Ayer, apoyándome en impulsos ajenos y en ese festival insólito que es el BAFF, fui a ver Sang Sattawat, Síndromes y un siglo (2006). Fuimos unos cuantos, pero no cabíamos en la misma fila y dos nos sentamos atrás. Vi la película luchando contra la somnolencia que me ataca a traición últimamente, oprimida por una vecina de butaca que se echaba encima de mí y emitía unos ruidos primitivos (algo como ¡Buuu!) cada vez que algo le sorprendía, lo cual era constante, y a veces me tocaba el brazo, sobresaltándome.
Lo que vi me dejó como una de esas olas terribles del Atlántico a finales de verano, que te sacuden y te borran y te tiran en la arena con fuerza, casi haciéndote olvidarlo todo. Al salir, puse la mano en el tronco de un magnífico plátano de la Gran Vía, para reponerme mientras los otros desataban sus bicicletas. Apichatpong Weerasethakul (tal es el nombre del director, del que los demás habían visto Enfermedad tropical) ofrece sus imágenes como hilos de historias que nunca resuelve, esquiva toda resolución, crea atmósferas y moments of being sugerentes, penetrantes, intensos, llena la película de esos personajes que hablan de sus otras vidas y se distancian de "esto" por la vía oriental o prueban lo alternativo o sueñan con lo opuesto mientras soportan el horror industrial, contaminado, esclavo, la blancura aséptica y el reverso de fibra y materiales tóxicos de un hospital, y el mundo entero es ese gran hospital, con un cubo lleno de piernas postizas, la doctora que se emborracha, la chica que besa a su partner laboriosamente, como si estuviera limpiando o desempeñando un oficio manual, y luego le ofrece irse a un lugar tan horrible como Atmósfera Cero, un lugar espantoso que vislumbramos en unas fotos de gigante industria y construcción, y añade que está cerca del mar (y una imagina un mar de residuos, un mar rojizo y maloliente, o nuclear, lleno de mutantes), pero su mirada, al comprender que él no va a ir, da lugar a un silencio que palpita entre los dos y nosotros. O el monje budista que quiere ser dj, conectado al dentista cantante country, o la médica que reparte whisky junto a las piernas postizas y su tentativa de terapia de visualización fallida, o el enamorado sufriente y declarante al que a modo de respuesta le cuentan otra historia anterior.O la repetición con variaciones, en un montaje deconstruido y abierto de la película.
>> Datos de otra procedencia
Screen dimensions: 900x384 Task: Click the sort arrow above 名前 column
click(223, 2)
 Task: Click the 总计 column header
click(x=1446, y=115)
O el salto final, tan irónico y festivo, tras la dureza del blanco.
Dos momentos breves me dormí y creí debatirme en la estrechez promiscua y claustrofóbica del avión de la Austrian Airlines, o abrí la boca creyéndome otra vez en manos del amable dentista argentino. Pero fueron, creo, milésimas de segundo.
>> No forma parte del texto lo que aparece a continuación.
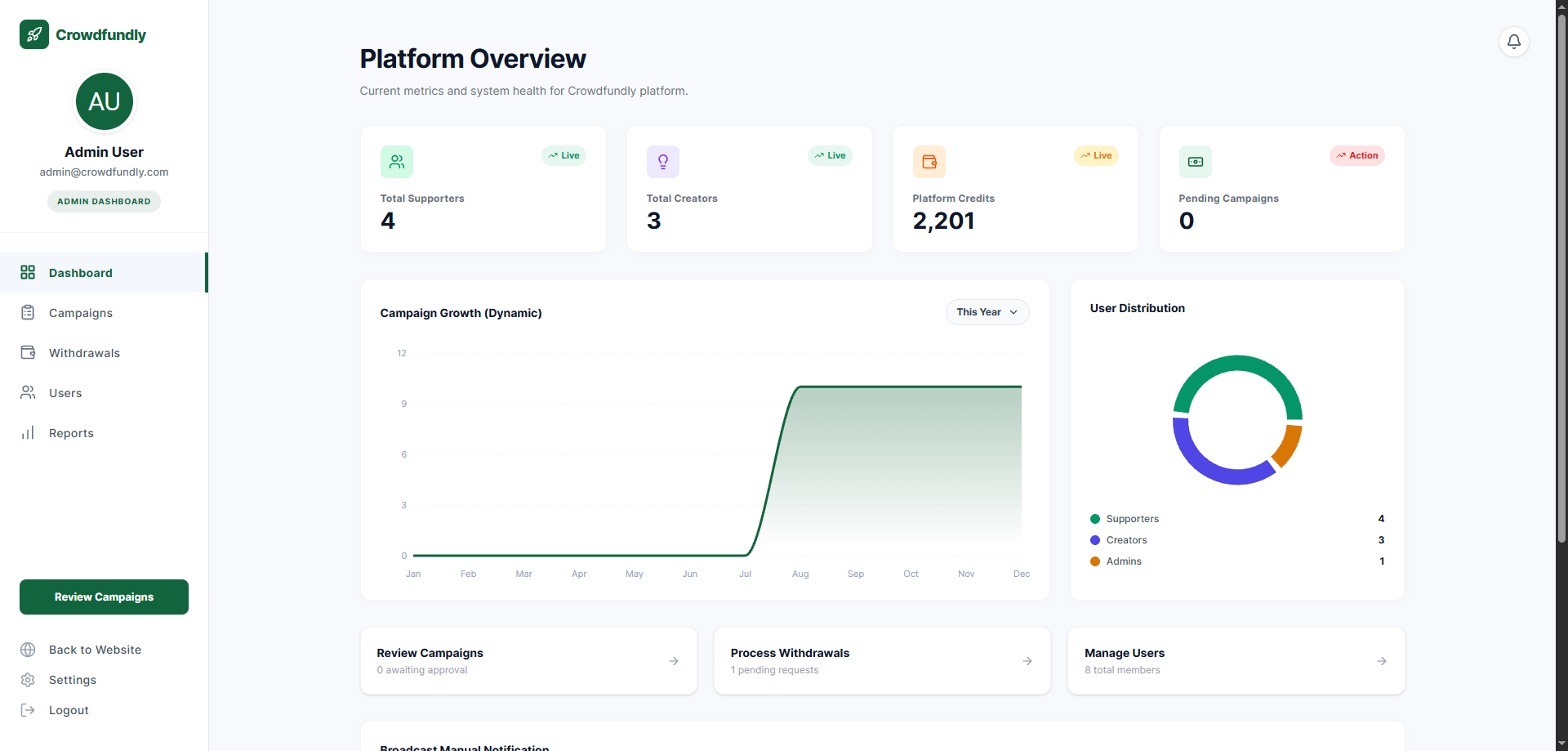The image size is (1568, 751).
Task: Click the Total Supporters people icon
Action: [397, 162]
Luego, en un barecillo oculto tras la cerrada Paloma (ese ayuntamiento que cierra para eliminar los ruidos festivos, pero incrementa todos los días la impunidad por ruidos de obras, ruidos de tráfico, ruidos de ambulancias y bomberos sin control de decibelios, ruidos inhumanos y espantosa música de fondo para arrebatarnos el derecho al silencio), pudimos hablar de la película y yo me fui recomponiendo como la rama de árbol que tiembla cuando un gordo pajarraco levanta el vuelo y sentí una extraña alegría de haberla visto. Y ahora, en esta mañana de bochorno gris, pero felizmente silenciosa de domingo, creo que una parte de esa alegría está asociada a la escenificación de mi mundo, con su -dramática y patética- ambivalencia, con sus imposibilidades de anudar, de rematar, de terminar, con su multiplicidad de posibilidades y sueños y desesperaciones, con su tremenda antigüedad, tan contemporánea.